* Short problem:
Copy each of the following records word for word.

* Exercise material:
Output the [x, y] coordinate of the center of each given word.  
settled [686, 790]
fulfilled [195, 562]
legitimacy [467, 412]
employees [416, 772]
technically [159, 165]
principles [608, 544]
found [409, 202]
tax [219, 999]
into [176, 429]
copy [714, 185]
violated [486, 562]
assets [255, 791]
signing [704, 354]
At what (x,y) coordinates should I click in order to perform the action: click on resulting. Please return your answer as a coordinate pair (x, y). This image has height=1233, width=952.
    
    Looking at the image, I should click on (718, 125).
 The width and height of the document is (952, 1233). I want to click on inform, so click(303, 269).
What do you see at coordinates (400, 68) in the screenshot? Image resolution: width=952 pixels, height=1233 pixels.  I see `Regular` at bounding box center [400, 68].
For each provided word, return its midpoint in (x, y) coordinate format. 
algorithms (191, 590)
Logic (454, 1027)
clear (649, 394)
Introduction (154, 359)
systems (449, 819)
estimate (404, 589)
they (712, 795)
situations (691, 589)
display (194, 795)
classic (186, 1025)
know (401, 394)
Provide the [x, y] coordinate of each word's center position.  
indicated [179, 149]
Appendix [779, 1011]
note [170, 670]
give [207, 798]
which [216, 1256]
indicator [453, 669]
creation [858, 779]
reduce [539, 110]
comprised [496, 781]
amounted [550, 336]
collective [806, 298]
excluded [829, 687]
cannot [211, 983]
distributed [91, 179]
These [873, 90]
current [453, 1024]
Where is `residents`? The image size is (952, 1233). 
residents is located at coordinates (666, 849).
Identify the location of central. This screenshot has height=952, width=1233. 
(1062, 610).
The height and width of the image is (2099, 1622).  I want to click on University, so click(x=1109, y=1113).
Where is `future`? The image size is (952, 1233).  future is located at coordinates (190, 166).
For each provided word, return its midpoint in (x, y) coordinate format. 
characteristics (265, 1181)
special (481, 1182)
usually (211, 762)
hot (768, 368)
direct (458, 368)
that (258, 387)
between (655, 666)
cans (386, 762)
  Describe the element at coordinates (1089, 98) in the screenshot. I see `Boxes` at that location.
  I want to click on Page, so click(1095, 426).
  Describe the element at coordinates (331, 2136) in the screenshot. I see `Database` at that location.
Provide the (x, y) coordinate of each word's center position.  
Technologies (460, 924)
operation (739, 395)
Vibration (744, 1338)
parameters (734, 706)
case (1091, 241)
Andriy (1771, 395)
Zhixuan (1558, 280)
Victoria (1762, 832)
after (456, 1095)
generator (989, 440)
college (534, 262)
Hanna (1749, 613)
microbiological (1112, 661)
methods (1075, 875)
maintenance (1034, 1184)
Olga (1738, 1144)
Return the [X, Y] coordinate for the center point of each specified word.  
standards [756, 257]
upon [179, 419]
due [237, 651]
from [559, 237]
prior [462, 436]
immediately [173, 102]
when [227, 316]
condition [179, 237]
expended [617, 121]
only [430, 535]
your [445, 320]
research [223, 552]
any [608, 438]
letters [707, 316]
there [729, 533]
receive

* Result of the exercise:
Output the [x, y] coordinate of the center of each given word.  
settled [686, 790]
fulfilled [195, 562]
legitimacy [467, 412]
employees [416, 772]
technically [159, 165]
principles [608, 544]
found [409, 202]
tax [219, 999]
into [176, 429]
copy [714, 185]
violated [486, 562]
assets [255, 791]
signing [704, 354]
At what (x,y) coordinates should I click in order to perform the action: click on resulting. Please return your answer as a coordinate pair (x, y). This image has height=1233, width=952.
    
    Looking at the image, I should click on (718, 125).
 The width and height of the document is (952, 1233). I want to click on inform, so click(303, 269).
What do you see at coordinates (400, 68) in the screenshot? Image resolution: width=952 pixels, height=1233 pixels.  I see `Regular` at bounding box center [400, 68].
For each provided word, return its midpoint in (x, y) coordinate format. 
algorithms (191, 590)
Logic (454, 1027)
clear (649, 394)
Introduction (154, 359)
systems (449, 819)
estimate (404, 589)
they (712, 795)
situations (691, 589)
display (194, 795)
classic (186, 1025)
know (401, 394)
Provide the [x, y] coordinate of each word's center position.  
indicated [179, 149]
Appendix [779, 1011]
note [170, 670]
give [207, 798]
which [216, 1256]
indicator [453, 669]
creation [858, 779]
reduce [539, 110]
comprised [496, 781]
amounted [550, 336]
collective [806, 298]
excluded [829, 687]
cannot [211, 983]
distributed [91, 179]
These [873, 90]
current [453, 1024]
Where is `residents`? The image size is (952, 1233). 
residents is located at coordinates (666, 849).
Identify the location of central. This screenshot has height=952, width=1233. 
(1062, 610).
The height and width of the image is (2099, 1622).  I want to click on University, so click(x=1109, y=1113).
Where is `future`? The image size is (952, 1233).  future is located at coordinates (190, 166).
For each provided word, return its midpoint in (x, y) coordinate format. 
characteristics (265, 1181)
special (481, 1182)
usually (211, 762)
hot (768, 368)
direct (458, 368)
that (258, 387)
between (655, 666)
cans (386, 762)
  Describe the element at coordinates (1089, 98) in the screenshot. I see `Boxes` at that location.
  I want to click on Page, so click(1095, 426).
  Describe the element at coordinates (331, 2136) in the screenshot. I see `Database` at that location.
Provide the (x, y) coordinate of each word's center position.  
Technologies (460, 924)
operation (739, 395)
Vibration (744, 1338)
parameters (734, 706)
case (1091, 241)
Andriy (1771, 395)
Zhixuan (1558, 280)
Victoria (1762, 832)
after (456, 1095)
generator (989, 440)
college (534, 262)
Hanna (1749, 613)
microbiological (1112, 661)
methods (1075, 875)
maintenance (1034, 1184)
Olga (1738, 1144)
Return the [X, Y] coordinate for the center point of each specified word.  
standards [756, 257]
upon [179, 419]
due [237, 651]
from [559, 237]
prior [462, 436]
immediately [173, 102]
when [227, 316]
condition [179, 237]
expended [617, 121]
only [430, 535]
your [445, 320]
research [223, 552]
any [608, 438]
letters [707, 316]
there [729, 533]
receive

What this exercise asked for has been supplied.